さて、国や地域レベルでの対策の基本的な考え方を「図1」に示します。海外で新しい感染症が発生した場合には、まず日本国内になるべく侵入しないように、侵入を遅らせるように対策を開始します。空港や港で検疫や検査を強化する、いわゆる水際対策です。しかし残念ながら、今回のように国内に感染症が入ってくる場合があります。そのときに必要なことは、患者数増加のスピードを抑え、流行のピークを下げることです。これは国民の皆さまの協力が必要になります。ひとりひとりが感染対策をすることによって時間的余裕が生まれ、医療機関は体制を強化することが可能になります。このような時期には、少しでも不安がある場合はかかりつけ医などを受診したいという思いがあると思います。しかし、皆さまが一気に受診すると、通常の受診数をはるかに超えて、医療の機能がパンクする可能性が出てきます。また、皆さまが集まることによって、待合室等でかえって感染拡大する可能性があります。すぐには受診せずに、保健所、厚生センター等に電話で相談することが大切です。

グラフ
図1 新型コロナウイルス対策の目的(基本的な考え方)

新型コロナウイルス感染症のための対策

新型コロナウイルス感染症の対策は、飛沫予防策と接触予防策を十分に行うことが必要とされています。咳(せき)、くしゃみ、つばなどの飛沫は約2mの範囲で飛ぶといわれています。換気が不十分な屋内において、互いに手を伸ばしたら届く距離で長時間過ごすときには、マスク着用などの十分な対策が必要です。また、つり革や手すり、ドアノブ、スイッチなど、飛沫がついた場所を触った後は必ず手洗いが必要になります。
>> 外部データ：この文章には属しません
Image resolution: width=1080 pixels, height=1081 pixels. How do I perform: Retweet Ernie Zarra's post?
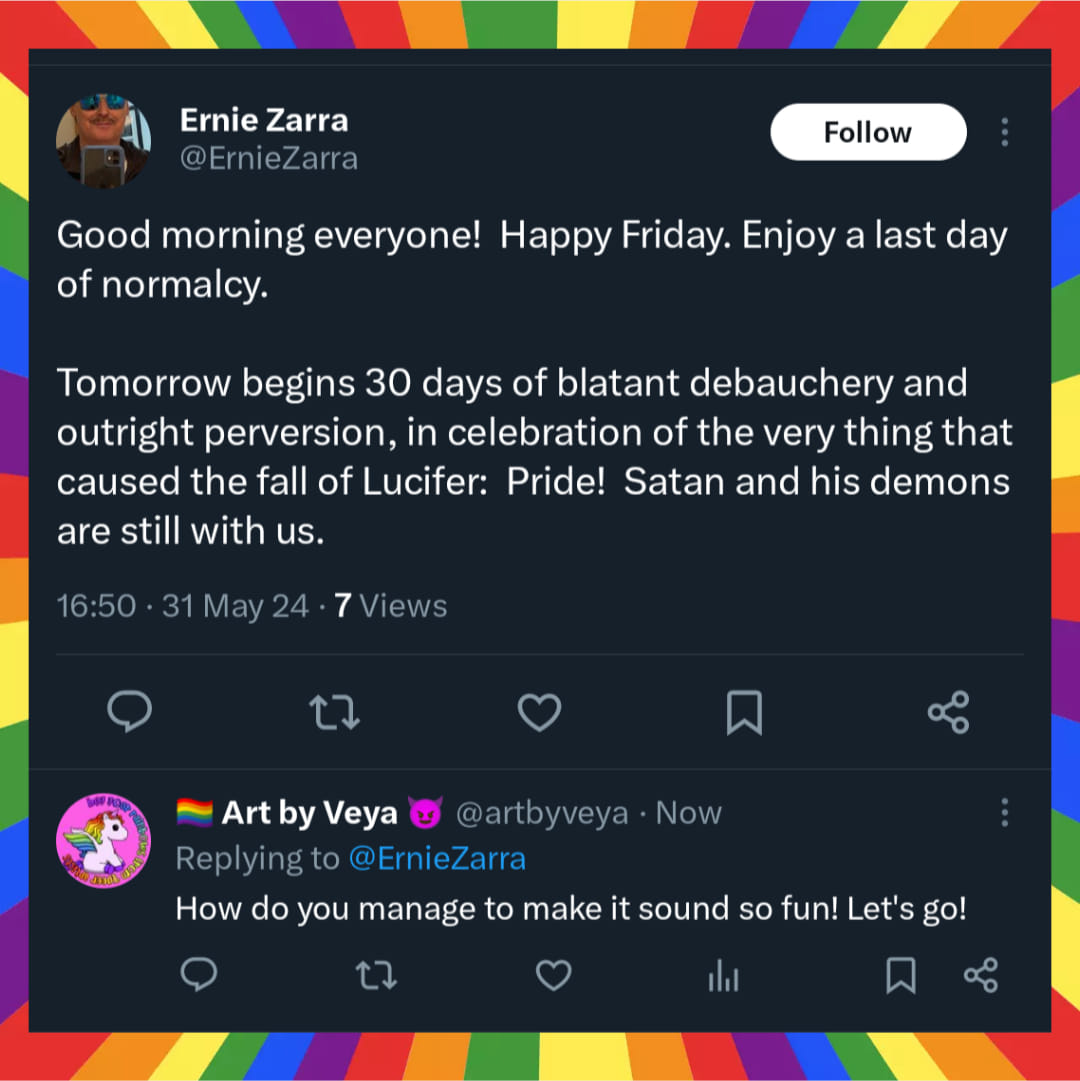(334, 712)
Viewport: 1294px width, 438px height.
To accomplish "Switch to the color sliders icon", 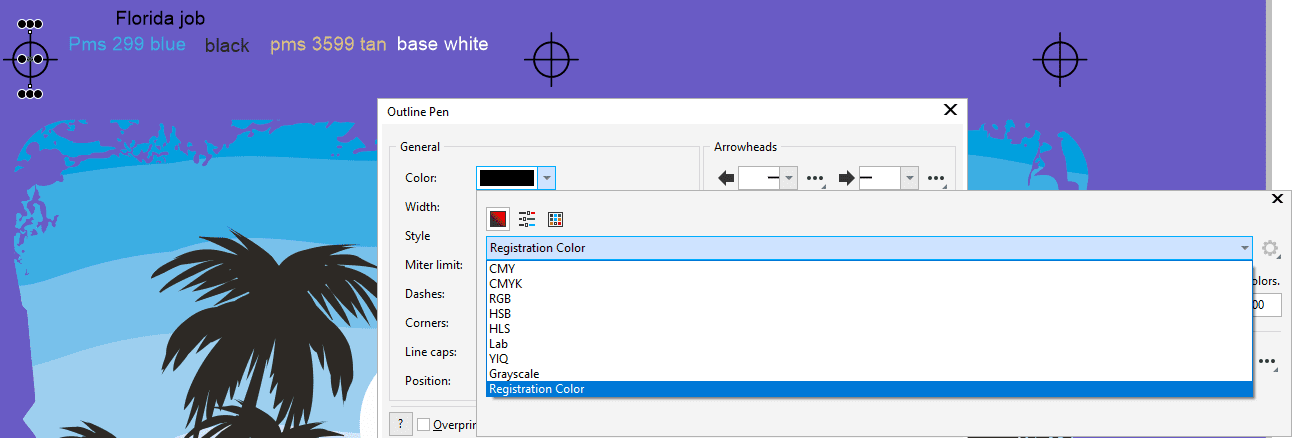I will click(527, 219).
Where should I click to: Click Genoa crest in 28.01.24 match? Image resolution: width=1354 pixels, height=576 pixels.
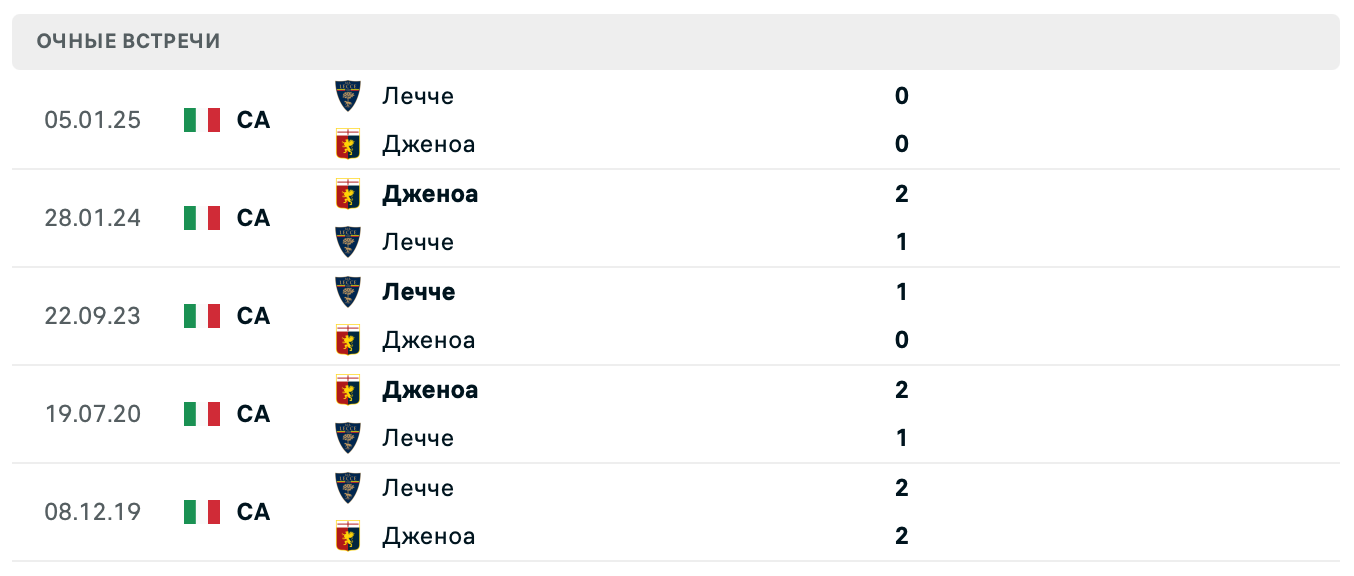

これまで国内で感染が明らかになった人のうちの8割の方は、他人に感染させていないことが分かりました。このことは、「図2」の上段のように1人の感染者から次々と感染が拡大しているのではなく、下段のように飛び火した場所で小規模な患者の集団(クラスター)が発生していると考えられます。このクラスターの抑制が最も重要です。「換気が悪く」「人が密に集まって過ごすような空間」「不特定多数の人が接触するおそれが高い場所」を避けることが重要です。

グラフ
図2 クラスター発生の考え方

以上をまとめて、個人レベルで一緒にできる対策を以下に紹介します。

  • 自分を守る:手指消毒と咳エチケット(マスク)
  • 病院を守る:すぐに受診しない・まず電話相談、院内感染させない
  • 地域を守る:高齢者と持病を持つ方たちを守る

ひとりひとりの心がけが地域と社会を守ることにつながります。ご協力よろしくお願いします。